Russia lifts ban on missile supply to Iran

An S-300 missile launcher. Photo

An S-300 missile launcher. Photo

Moscow, AFP – Russian president Vladimir Putin has lifted a ban on supplying Iran with sophisticated S-300 air defence missile systems after Tehran’s landmark framework deal with the West over its nuclear program.

A decree signed by president Putin removed a ban on ‘the shipment from Russia to Iran’ of the S-300 missiles and sparked fierce condemnation from Israel of Iran’s perceived new ‘legitimacy’ on the international stage.

The move was swiftly criticised by Israel and the US military.

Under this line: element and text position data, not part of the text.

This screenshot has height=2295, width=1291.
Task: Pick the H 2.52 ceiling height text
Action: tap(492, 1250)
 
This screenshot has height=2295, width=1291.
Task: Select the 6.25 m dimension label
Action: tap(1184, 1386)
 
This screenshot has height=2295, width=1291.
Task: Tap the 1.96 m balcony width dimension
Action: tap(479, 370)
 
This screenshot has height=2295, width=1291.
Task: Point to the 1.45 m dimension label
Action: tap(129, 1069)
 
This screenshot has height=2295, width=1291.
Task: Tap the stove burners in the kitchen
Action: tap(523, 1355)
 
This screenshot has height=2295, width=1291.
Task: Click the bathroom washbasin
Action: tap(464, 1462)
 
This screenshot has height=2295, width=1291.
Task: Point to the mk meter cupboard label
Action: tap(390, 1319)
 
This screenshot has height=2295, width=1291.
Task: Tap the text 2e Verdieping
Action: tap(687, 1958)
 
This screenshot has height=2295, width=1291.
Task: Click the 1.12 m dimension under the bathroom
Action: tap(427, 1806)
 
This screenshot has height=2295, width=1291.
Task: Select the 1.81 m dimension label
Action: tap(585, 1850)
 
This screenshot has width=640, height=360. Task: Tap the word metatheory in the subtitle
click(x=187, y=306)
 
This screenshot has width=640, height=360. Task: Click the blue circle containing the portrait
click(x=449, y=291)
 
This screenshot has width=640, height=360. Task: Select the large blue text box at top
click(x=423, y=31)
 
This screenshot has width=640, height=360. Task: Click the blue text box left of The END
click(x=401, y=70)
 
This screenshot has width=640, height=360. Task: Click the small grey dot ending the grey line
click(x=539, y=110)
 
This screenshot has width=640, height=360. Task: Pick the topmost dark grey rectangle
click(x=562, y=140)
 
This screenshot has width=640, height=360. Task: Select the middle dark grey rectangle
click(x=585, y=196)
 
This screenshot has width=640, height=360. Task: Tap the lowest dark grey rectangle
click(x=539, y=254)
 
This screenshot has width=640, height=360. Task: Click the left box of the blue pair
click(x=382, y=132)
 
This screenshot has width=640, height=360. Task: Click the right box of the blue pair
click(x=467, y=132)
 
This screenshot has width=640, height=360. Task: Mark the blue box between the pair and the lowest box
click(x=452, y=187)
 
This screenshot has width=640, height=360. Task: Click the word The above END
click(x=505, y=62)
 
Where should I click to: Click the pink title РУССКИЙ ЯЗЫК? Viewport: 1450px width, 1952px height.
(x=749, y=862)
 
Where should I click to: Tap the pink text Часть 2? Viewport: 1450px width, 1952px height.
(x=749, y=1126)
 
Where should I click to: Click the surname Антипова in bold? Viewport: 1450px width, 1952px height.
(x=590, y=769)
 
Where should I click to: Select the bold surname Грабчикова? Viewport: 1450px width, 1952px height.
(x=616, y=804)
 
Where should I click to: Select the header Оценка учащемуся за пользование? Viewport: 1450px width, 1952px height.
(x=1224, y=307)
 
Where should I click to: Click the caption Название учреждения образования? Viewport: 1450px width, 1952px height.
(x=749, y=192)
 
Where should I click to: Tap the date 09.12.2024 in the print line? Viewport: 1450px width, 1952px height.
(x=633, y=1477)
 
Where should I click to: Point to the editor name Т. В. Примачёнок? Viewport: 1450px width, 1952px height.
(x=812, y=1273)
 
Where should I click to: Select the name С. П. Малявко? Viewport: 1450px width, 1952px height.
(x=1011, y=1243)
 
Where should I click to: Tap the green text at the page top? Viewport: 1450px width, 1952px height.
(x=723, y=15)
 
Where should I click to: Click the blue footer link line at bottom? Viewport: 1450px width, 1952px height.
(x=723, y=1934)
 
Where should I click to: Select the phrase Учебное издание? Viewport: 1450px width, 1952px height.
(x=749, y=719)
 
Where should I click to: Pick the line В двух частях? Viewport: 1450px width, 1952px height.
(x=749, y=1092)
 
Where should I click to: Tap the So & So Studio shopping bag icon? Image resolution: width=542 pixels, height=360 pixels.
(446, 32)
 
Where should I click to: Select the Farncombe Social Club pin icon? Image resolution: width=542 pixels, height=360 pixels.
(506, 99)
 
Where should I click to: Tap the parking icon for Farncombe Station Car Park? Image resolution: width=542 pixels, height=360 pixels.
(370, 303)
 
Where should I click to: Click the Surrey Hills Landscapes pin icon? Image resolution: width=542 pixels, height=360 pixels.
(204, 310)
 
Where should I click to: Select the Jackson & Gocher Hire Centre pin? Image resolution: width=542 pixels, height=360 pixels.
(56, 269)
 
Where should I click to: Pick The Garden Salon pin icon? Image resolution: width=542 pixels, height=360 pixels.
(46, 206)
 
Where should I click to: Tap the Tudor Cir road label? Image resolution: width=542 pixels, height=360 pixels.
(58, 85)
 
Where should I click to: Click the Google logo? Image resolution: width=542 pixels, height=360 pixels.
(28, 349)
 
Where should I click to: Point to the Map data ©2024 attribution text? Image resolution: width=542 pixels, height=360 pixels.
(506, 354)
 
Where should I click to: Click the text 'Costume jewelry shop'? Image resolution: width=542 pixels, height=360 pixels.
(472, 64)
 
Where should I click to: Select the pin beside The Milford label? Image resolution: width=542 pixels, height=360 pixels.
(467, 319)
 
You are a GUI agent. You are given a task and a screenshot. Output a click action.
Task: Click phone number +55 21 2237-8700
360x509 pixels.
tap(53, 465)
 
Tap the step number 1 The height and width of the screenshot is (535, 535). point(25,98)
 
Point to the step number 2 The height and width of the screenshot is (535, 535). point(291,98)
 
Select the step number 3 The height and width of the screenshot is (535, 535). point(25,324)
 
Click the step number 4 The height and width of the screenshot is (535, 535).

The decision to pull the delivery ban comes before any sanctions have been lifted on Iran, with difficult technical negotiations still ahead following the breakthrough April 2 deal aimed at curbing Iran’s nuclear drive.

‘Our opposition to these sales is long and public. We believe it’s unhelpful,’ Pentagon spokesman Colonel Steve Warren told reporters in Washington.

‘We are raising that through the appropriate diplomatic channels,’ he added.

Moscow blocked deliveries of the surface-to-air missiles to Tehran in 2010 after the United Nations slapped sanctions on Iran over its nuclear program barring hi-tech weapons sales.

Iran then filed a $US4 billion ($A5.21 billion) suit at an arbitration court in Geneva for the cancellation of the $US800 million order by Russia, which has long been Iran’s principal foreign arms supplier.

The framework deal agreed in Lausanne this month marked a crucial advance in a 12-year stand-off between Iran and the West, which disputes Tehran’s denial that it is seeking to build a nuclear bomb.

Russia’s foreign minister Sergei Lavrov insisted the missile deliveries were not covered by the earlier UN sanctions and that the progress made in Switzerland meant there was no longer any need for Russia to maintain the ban on the missile deliveries.

Global powers must resolve a series of contentious issues by a June 30 deadline for a final nuclear deal, including the steps for lifting global sanctions imposed on Iran, and lingering questions over the possible military dimensions of its nuclear program.

Iran’s supreme leader Ayatollah Ali Khamenei, who will have the final say on any deal, has plunged the accord into doubt suggesting that ‘nothing is binding’ while president Hassan Rouhani demanded that sanctions be immediately lifted when any deal is signed.

Global powers Britain, China, France, Germany, Russia and the United States have said sanctions will only be gradually eased and want a mechanism to ensure they can be swiftly reimposed if Iran breaks its word.